I’ve worked in the mortgage industry as well; see # 18. There is such an oversupply of housing that today they have to traffic children from Central America to fill it. The demographic trend would indicate that only massive infusions of foreigners will even keep the current housing stock occupied.
The mental scars from this economy will last for decades; few people will sink ten years of payments into a property just to lose it when their job leaves.
I agree. As long as Obama is in office things will only get worse. So for 2.5 more years chaos will reign. The Federal Reserve is killing the dollar, there is no gold in Ft Knox the economic collapse is coming whether we elect a GOP Senate and President or not.
IMO a resolution conflict is inevitiable and the only way to salvage the constitutional republic. So hang on its going to get bumpy.
I don’t believe Obama’s departure will change the long-term problems; they existed before he was elected (the drop in white births was WHY he was elected twice), and I don’t see that changing when he leaves. The concept of sacrificing current and future income and convenience for children, and bearing the risks involved in having them, have gone the way of the dodo for many Americans; many people breeding today do so without any thought to those things (lifelong Democrats dependent on the state for all of them).
I was fortunate in coming from a large family where we never had much; twenty years ago professors told us we wouldn’t enjoy the standard of living of our parents, and they were absolutely right.
No kidding! A total miss of 15%. Who the hell pays these analysts and why can’t I get a sack job like that!
Carlyle (probably the best connected with DC private equity group) is buying trailer parks.
That tells me something about the future.
Reasonably good logic if we where importing educated Europeans or Asians. The importation of third World illiterates into a country that can’t graduate more than 50% of its’ own underclasses from High School much less college is probably a bad idea.
Definitely; I think they anticipate the white former middle class moving out of the expensive suburbs, and they sure as hell aren’t going to the projects.
“Reasonably good logic if we where importing educated Europeans or Asians. The importation of third World illiterates into a country that cant graduate more than 50% of its own underclasses from High School much less college is probably a bad idea.”

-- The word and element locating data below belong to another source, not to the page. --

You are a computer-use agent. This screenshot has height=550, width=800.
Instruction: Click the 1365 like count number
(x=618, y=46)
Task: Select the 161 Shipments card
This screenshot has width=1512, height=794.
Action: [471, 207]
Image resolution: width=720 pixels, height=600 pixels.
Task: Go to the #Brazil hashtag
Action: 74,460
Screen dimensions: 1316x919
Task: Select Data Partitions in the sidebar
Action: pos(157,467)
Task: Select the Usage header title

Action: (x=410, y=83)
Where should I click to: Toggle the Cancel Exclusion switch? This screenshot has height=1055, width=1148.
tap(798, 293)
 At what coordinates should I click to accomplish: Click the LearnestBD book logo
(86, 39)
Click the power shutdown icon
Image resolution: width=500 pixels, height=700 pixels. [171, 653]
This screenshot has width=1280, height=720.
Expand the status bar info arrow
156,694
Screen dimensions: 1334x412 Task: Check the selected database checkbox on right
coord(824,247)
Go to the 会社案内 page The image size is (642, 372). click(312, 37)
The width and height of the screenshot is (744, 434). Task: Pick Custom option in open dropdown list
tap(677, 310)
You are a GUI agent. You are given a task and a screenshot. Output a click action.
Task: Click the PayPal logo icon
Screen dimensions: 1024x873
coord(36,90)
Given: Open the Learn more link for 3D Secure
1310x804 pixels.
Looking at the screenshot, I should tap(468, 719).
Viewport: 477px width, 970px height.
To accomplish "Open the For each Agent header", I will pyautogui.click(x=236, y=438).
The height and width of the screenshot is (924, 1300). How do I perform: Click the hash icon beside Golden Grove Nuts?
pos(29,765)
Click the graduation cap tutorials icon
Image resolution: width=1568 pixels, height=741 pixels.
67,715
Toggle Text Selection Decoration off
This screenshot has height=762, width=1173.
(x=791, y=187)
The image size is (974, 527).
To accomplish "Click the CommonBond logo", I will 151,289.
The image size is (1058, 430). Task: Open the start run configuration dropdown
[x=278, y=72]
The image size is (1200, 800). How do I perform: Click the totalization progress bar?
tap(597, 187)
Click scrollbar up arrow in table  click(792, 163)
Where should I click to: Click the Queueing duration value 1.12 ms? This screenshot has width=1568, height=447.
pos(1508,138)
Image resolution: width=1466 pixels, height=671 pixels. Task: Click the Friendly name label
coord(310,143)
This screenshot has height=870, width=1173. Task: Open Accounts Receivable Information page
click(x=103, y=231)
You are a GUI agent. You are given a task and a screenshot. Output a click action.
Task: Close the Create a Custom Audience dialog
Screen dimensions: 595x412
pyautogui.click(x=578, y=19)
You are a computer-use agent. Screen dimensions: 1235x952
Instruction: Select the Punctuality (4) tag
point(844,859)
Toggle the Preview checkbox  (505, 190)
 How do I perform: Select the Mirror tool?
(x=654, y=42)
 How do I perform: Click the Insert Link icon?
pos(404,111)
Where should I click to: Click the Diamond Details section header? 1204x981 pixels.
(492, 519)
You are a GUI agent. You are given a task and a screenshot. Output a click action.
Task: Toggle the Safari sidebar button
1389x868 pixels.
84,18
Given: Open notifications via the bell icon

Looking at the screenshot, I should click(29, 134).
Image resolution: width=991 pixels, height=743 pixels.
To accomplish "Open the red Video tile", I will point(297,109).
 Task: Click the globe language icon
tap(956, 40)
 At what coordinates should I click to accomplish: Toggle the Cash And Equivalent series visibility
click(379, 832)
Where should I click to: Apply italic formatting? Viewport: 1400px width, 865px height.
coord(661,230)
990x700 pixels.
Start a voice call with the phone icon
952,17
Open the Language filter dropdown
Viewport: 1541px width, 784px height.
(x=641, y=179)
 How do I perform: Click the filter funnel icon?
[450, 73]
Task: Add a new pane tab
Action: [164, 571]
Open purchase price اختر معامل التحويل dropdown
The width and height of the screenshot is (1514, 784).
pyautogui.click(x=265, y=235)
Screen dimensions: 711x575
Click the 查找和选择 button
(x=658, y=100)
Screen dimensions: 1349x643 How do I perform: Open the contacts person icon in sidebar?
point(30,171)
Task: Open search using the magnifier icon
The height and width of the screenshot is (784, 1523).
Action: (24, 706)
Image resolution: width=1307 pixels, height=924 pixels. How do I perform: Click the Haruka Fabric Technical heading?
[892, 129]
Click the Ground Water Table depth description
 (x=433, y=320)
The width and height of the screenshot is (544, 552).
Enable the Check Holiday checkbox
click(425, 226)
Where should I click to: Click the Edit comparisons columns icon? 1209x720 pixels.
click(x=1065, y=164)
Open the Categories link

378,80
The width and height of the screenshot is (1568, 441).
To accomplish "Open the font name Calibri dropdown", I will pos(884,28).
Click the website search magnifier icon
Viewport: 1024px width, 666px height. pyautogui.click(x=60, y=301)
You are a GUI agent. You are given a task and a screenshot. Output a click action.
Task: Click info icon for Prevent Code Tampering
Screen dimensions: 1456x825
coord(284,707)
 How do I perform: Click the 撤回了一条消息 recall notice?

Both are bad ideas; we don’t need to import educated Europeans and Asians to steal jobs from our middle class, and we don’t need Third World illiterates to steal tax dollars from them either as freebies.
However, if we do have immigration. Better educated people who an at least provide for themselves.
A federal agency is juggling numbers around to hide how bad it really is. They can’t make the emperor look bad.
Lol. Exactly so!
“However, if we do have immigration. Better educated people who an at least provide for themselves.”
Sure. Many people saw Obama’s election as a tipping point in this country; I would offer that it had happened a few years earlier, when Europeans stopped seeing immigration to this country as worthwhile. Today one can’t make the case to them that they would be better off here; at this point, they’ll still contend with high unemployment and taxes, while from my understanding their countries are just “nicer”.